_DOCUMENT EXCERPT_
There is a ghastly fascination in peering through a magnifying glass at a purposeful ladybird cramming mealybugs into its mouth with the delight of a five-year-old at a birthday tea. This is biological control in action.

This particular ladybird (Cryptolaemus montrouzieri), a black and brown beast about 4mm long, is one of a whole series of exotic predators which you can let loose in your garden or greenhouse to attack troublesome garden pests.

One of the biggest problems associated with biological controls is timing. The parasitic wasp Encarsia formosa (which controls whitefly) works best, for instance, if it is introduced three times at two weekly intervals as temperatures warm up in spring. Hatching at regular intervals, the wasps are then brilliantly poised to take on the whitefly right in the middle of their reproductive cycle. Creating the optimum environment is another problem. The wasp will not work while night temperatures are below 10C/50F and is most energetic in day temperatures of 18C/64F and above. If the temperature's too low, the wasp doesn't breed as fast as the whitefly and so can't keep its end up in the battle.

Black spot

Black spot is a pernicious fungus that attacks the leaves of roses, leaving irregular black blotches over the surface. The leaves eventually fall off and this relentless defoliation severely weakens the bush. It's spread by rain and can be carried from rose to rose on the blades of secateurs. Spores of the fungus overwinter in the soil from leaves that have dropped and reinfect bushes the following year. The disease spreads most rapidly in warm, moist summers.

Clear up and burn affected leaves to minimise the amount of reinfection. Mulch plants thickly in spring to prevent spores splashing up from the surface of the soil. But above all, avoid planting roses, such as 'Grandmere Jenny' or the yolk-yellow climber 'Alchemist' which are particularly susceptible to black spot. Choose, instead, blue-mauve 'Veilchenblau', or pink 'New Dawn' climbing roses which have inbred resistance to the disease. By refusing to buy disease-prone roses, we can force breeders to give us something better.

_PROVIDED DATA_
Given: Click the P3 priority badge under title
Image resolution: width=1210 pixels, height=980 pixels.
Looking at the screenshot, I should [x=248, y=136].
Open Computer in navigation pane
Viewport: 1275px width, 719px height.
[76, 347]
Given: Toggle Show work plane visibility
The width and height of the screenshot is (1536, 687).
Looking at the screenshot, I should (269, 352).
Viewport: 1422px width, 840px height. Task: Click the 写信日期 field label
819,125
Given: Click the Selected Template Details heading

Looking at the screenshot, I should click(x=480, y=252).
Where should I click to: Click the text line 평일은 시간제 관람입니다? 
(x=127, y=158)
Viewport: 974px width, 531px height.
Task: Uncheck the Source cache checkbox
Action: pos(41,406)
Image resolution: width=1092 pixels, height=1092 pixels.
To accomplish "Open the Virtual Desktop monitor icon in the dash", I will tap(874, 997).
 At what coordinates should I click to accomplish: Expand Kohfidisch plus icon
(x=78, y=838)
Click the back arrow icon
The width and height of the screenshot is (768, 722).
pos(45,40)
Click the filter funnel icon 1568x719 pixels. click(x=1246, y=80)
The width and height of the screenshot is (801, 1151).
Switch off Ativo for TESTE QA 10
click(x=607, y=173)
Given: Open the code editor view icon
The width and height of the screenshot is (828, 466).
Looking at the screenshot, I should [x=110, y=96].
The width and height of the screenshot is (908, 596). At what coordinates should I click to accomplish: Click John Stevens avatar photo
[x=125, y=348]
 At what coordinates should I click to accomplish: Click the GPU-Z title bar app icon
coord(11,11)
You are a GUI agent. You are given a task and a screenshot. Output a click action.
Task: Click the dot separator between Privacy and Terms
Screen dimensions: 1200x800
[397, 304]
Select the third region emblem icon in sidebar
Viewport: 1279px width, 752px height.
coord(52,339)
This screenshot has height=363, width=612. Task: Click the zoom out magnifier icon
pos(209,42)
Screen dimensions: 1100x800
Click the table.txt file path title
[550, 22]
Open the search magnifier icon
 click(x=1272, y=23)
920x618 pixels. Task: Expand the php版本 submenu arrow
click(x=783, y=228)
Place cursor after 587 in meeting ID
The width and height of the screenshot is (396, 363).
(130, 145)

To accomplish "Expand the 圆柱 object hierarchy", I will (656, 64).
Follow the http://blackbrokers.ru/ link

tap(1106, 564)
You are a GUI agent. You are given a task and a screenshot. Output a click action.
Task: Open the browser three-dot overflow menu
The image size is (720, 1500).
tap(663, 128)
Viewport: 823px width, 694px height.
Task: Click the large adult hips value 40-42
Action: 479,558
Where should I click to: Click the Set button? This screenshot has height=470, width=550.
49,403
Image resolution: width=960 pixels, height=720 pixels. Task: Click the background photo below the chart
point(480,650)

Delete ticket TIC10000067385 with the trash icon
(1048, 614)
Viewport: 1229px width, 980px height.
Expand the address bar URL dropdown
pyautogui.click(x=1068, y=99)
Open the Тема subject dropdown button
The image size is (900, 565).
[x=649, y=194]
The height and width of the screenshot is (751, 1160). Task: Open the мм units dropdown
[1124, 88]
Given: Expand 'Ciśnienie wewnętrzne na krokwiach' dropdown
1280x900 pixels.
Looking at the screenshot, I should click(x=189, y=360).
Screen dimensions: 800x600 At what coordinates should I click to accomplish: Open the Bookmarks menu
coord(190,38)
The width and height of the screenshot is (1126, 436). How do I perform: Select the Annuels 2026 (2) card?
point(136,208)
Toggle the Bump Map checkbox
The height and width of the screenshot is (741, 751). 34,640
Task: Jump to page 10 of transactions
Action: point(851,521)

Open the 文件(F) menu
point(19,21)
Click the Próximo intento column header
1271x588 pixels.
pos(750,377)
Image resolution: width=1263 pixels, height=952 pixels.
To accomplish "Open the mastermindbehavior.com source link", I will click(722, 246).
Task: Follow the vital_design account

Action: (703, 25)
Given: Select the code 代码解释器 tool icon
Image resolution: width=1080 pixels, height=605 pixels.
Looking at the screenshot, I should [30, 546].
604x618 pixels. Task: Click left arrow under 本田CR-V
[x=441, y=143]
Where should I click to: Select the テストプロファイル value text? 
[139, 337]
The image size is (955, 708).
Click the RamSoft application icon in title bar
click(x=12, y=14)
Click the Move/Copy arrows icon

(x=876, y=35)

_REQUIRED ACTION 1_
Answer these questions from the gardening text on biological control and black spot:
(a) How long is the ladybird Cryptolaemus montrouzieri?
(b) Below what night temperature will Encarsia formosa not work?
(c) Which two roses does the text name as resistant to black spot?
_REQUIRED ACTION 2_
Summarize the gardening text on biological control and black spot in two sentences.
_REQUIRED ACTION 3_
Extend the gardening text on biological control and black spot with new material that begins after its final sentence.

_ANSWER SECTION 1_
(a) About 4mm.
(b) 10C/50F.
(c) 'Veilchenblau' and 'New Dawn'.

_ANSWER SECTION 2_
Gardeners can release exotic predators such as the ladybird Cryptolaemus montrouzieri and the wasp Encarsia formosa to attack pests, but timing and temperature are major problems for this kind of biological control. Black spot is a rain-spread fungus that strips and weakens roses, and the text advises clearing and burning affected leaves, mulching thickly in spring, and choosing resistant roses instead of susceptible ones.

_ANSWER SECTION 3_
Germaine Greer, when she wrote a gardening column for Private Eye, used the pseudonym Rose Blight. What could be better? As a word, it is saturated with gloom. It describes how my garden feels on certain days in winter: rotting stems of Brussels sprouts, melting piles of poppy leaves, slimy trails of mollusc. Cosmic blight.

In the more specific sense, blight can be potato blight or tomato blight. They are both fungal infections, discolouring leaf tips and edges, particularly when the weather is warm and moist. Plant potatoes with inbuilt resistance, such as the second earlies 'Baillie', and 'Estima', maincrop 'Diamant' and late maincrop 'Cara'. Avoid varieties known to be prone to attack such as 'Arran Comet', 'King Edward' and 'Ulster Chieftain'. Forget seedling blight and chrysanthemum petal blight. They may never happen.


You, yourself, will never do it of course but you may have to put up with it going on round you. "Oh! I never realised how lucky I'd been with my lapageria until I saw yours." Yours, of course, has never bloomed and now looks as though it is going to throw the towel in altogether. What can you do except grit your teeth and wait for your reward in heaven?